Friday, April 15, 2011

Iceland to Icesave: No Means No

Last Saturday, April 9th, Iceland voted for a second time on a Icesave payment program designed to pay UK and Dutch investors, who sought high yield investments in Icelandic banks which failed, the money they foolishly lost.  They had already rejected a proposal in a prior vote.

Why were they being asked a second time?  Approval would mean decades of  poverty, bankruptcy, and workforce emigration.  Iceland does not belong to the European Union and it was being threaten with membership rejection if it voted no again.  Given the economic destruction perpetrated upon Greece and Ireland by the EU-IMF and the growing civil unrest against austerity in countries throughout the EU, why would Iceland want to join the suicidal march towards austerity and financial oligopoly?  The UK, Netherlands, and the EU have tried to repeatedly extort and bully Iceland to indenture its citizens, as the citizens of Ireland have been indentured.Yet, the government of Iceland keeps bowing to the foreign creditors and financial interests of Greater Europe to pay what it would not owe even under EU law, although it continues to be threatened with legal action, EU membership rejection, and withdrawal of IMF support.  Without Icesave, Iceland's debt is estimated at 260% of GDP despite a remarkable recovery since Iceland devalued its currency and let the banks fail rather than provide government guarantees to fraudulent banks and those who do not want to suffer loss for chasing risky high yields.  Is the European Union demanding the return of feudalism under the guise of financial corporatism?

58% voted NO.  The UK and the Netherlands immediately expressed disappointment and pledged continue demands for payment of the monies they reimbursed their own citizens for making bad, injudicious financial investments/bets.  Even the credit rating agencies, whose clients are banks, had threatened the people of Iceland with sovereign credit rating downgrades.  The Netherlands followed-up with the possibility it would veto any attempt of Iceland to join the EU.  The simple issue is that Iceland refuses to pay creditors of failed private banks; let the creditors retrieve what they can from the failed banks and their officers.  Why should international creditors expect and demand that sovereign nations bailout private credit institutions with public money?  Why should Iceland accept a decade or more of economic depression to "save face"?
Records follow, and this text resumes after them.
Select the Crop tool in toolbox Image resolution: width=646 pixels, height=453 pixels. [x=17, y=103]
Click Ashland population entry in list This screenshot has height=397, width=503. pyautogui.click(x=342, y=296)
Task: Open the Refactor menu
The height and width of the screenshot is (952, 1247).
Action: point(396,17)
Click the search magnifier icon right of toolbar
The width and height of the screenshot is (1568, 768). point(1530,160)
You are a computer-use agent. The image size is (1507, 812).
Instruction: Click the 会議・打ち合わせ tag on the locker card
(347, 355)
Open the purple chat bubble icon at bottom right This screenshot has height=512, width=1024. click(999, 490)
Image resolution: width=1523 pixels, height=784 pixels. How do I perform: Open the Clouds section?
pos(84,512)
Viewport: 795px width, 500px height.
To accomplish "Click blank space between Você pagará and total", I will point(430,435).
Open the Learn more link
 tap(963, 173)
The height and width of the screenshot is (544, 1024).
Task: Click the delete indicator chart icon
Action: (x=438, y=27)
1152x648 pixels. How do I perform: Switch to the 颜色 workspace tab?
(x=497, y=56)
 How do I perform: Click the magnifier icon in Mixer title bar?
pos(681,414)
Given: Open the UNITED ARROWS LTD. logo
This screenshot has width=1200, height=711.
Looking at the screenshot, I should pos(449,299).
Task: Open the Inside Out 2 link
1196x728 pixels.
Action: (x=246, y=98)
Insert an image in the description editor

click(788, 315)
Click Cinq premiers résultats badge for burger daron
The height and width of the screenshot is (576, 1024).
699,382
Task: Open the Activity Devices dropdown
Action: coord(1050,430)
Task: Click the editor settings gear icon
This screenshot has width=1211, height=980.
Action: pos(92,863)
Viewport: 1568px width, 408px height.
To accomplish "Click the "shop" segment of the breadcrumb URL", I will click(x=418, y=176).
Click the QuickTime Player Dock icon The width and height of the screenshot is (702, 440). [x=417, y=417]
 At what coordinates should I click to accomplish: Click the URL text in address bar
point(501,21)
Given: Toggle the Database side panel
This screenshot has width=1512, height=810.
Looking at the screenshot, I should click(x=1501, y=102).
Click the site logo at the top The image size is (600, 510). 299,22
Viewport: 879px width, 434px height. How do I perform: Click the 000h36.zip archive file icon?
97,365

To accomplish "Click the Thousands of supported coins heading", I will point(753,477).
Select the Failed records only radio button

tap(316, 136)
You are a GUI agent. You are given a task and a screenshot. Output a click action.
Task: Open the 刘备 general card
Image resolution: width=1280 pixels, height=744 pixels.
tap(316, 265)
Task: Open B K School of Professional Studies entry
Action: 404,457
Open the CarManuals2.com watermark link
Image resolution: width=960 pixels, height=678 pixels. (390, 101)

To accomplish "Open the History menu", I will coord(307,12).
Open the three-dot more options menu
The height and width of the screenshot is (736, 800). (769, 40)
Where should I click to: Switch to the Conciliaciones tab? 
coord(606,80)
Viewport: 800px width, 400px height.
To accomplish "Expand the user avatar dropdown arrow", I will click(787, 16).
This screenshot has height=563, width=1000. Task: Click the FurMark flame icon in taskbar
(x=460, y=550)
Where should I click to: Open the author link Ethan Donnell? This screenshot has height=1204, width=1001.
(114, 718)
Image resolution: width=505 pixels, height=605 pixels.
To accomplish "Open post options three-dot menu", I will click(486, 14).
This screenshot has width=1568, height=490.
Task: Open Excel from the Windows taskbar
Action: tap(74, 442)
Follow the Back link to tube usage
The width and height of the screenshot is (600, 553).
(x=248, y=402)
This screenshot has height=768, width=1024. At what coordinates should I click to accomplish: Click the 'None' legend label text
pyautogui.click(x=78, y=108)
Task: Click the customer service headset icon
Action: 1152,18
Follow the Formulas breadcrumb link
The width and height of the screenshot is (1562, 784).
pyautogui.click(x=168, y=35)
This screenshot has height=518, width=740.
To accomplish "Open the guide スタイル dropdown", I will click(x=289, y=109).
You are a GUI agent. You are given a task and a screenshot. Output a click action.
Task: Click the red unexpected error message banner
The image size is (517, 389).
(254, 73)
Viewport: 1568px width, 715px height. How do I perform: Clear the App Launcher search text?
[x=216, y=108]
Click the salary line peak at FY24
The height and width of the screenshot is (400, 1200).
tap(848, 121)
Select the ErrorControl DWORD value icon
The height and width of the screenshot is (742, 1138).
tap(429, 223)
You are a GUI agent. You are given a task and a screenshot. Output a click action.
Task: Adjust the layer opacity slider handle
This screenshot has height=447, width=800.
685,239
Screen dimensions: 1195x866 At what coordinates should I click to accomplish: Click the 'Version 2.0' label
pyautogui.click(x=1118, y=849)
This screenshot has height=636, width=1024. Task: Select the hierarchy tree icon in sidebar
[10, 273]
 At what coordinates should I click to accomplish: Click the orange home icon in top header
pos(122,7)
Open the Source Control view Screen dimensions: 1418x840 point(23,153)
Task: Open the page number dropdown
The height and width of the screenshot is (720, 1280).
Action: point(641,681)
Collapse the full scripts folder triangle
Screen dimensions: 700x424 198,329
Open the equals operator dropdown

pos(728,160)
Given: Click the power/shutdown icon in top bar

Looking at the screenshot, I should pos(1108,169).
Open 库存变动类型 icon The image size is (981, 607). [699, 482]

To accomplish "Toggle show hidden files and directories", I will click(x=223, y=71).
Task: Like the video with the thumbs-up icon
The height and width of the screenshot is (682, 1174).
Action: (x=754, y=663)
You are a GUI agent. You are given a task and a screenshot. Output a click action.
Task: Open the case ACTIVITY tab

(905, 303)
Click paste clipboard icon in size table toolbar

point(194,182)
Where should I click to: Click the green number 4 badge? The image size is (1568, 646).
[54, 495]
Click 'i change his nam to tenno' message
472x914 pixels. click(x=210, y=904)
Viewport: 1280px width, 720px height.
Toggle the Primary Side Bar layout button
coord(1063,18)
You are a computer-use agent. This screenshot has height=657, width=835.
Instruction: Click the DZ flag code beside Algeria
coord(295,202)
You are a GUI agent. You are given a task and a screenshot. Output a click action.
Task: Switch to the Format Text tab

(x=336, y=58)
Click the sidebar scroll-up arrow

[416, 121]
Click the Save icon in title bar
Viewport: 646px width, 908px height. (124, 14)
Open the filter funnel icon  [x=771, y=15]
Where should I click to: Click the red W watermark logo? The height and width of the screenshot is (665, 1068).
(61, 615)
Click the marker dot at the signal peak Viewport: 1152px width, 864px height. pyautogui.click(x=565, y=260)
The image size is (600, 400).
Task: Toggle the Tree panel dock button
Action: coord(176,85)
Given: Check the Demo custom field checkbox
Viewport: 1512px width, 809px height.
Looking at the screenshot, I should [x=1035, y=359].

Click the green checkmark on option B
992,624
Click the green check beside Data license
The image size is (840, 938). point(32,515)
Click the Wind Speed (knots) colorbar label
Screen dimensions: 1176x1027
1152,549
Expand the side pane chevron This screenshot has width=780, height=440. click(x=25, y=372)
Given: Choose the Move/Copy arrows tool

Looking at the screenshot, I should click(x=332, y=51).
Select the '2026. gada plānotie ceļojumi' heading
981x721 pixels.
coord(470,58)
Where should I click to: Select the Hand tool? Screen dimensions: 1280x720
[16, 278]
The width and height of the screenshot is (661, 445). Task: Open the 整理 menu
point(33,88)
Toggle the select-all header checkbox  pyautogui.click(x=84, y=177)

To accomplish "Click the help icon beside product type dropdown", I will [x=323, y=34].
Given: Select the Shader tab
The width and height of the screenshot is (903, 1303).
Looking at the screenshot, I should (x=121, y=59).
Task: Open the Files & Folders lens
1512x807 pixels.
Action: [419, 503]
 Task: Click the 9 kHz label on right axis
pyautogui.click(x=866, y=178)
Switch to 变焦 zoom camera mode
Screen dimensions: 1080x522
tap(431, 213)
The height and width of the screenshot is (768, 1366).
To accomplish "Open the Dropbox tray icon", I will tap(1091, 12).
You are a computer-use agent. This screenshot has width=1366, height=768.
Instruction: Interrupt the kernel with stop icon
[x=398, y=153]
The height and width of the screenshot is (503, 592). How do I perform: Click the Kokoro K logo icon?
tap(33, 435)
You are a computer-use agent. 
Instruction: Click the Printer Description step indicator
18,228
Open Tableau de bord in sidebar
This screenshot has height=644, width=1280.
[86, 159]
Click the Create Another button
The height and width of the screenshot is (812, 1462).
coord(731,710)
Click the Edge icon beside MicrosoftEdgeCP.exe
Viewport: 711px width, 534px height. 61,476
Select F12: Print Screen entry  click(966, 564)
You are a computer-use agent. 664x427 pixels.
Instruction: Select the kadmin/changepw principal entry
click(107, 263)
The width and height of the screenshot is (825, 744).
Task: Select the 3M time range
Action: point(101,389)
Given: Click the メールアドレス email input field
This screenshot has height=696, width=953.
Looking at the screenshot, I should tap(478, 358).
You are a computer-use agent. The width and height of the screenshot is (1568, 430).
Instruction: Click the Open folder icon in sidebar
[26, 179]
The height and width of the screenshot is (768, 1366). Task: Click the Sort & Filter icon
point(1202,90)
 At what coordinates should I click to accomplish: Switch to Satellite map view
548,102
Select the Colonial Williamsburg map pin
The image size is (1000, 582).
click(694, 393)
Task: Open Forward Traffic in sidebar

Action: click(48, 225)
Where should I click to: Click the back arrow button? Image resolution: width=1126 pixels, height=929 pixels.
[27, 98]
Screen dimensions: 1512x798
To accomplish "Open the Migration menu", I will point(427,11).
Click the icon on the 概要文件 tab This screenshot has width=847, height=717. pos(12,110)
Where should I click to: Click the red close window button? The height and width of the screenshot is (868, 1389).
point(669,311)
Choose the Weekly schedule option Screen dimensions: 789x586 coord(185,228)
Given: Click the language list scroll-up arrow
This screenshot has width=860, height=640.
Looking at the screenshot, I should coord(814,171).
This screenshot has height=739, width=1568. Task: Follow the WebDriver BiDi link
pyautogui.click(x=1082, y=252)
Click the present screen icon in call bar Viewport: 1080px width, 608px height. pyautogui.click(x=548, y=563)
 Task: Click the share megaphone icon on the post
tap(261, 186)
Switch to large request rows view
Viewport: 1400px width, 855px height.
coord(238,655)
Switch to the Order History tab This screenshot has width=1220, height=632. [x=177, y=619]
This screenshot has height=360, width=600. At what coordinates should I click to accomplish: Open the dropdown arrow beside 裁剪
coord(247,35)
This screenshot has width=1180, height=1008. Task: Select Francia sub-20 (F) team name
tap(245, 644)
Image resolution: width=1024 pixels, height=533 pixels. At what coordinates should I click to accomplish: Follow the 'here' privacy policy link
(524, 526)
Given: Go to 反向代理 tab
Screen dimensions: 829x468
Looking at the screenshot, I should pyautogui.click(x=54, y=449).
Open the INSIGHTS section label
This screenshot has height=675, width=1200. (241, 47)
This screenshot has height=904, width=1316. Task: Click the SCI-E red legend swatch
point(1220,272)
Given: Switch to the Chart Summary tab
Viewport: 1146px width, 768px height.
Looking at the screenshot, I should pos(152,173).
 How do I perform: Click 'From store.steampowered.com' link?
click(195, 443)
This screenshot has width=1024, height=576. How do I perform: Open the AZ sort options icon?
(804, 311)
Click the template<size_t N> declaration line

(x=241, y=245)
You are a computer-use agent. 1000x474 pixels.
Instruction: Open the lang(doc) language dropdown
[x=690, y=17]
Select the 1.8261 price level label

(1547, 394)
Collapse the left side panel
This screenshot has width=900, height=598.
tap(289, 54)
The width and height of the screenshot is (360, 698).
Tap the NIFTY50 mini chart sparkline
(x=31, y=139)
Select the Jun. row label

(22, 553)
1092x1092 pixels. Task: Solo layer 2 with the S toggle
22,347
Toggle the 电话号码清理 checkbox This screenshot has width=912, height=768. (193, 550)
Despite many attempts to compare Iceland and Ireland economically, the basic differences are that Iceland has its own fiat currency and refused to extend government guarantees and public money to bailout failed private credit institutions for the benefit of foreign creditors/banks.  The responsibility of any sovereign nation is to protect its citizens.  The pursuit of the government of Iceland to appease the EU with the purpose of joining the EU  and maybe the euro is repeatedly contrary to not only the best interests of the people of Iceland but the wishes of the people for national sovereignty.  It's export economy is growing; why should it want to join the eurozone where the EU and Germany, as the dominant exporting country, wants no competition, only peripheral debtor importers and austerity programs imposed on nations to create and perpetuate debt, eliminating competition?  There may be no fiscal union in the eurozone, but there is an evolving undemocratic financial hegemony.

Protests against are spreading throughout the EU against the economically destructive outcomes of austerity.  Greeks are in revolt against paying taxes and fees.  Ireland is being threatened with withdrawal of EU liquidity to keep it distracted from analyzing the benefits of defaulting on non-sovereign debt, much like de Valera did.  Portugal is faced with demands it institute austerity programs before it receives financial assistance needed before the end of May.  Which country is going to be the next country to say NO -- we will not be indentured servants?

Print Page

1 comment:

  1. Iceland Says No ... The island nation may serve as an example for those who want capitalists to operate at their own risk. In a national referendum Saturday, Icelanders, for the second time, voted against a government proposal to pay the big losses of some of their bankers and their foreign customers, with 60% voting "No" and 40% in favor.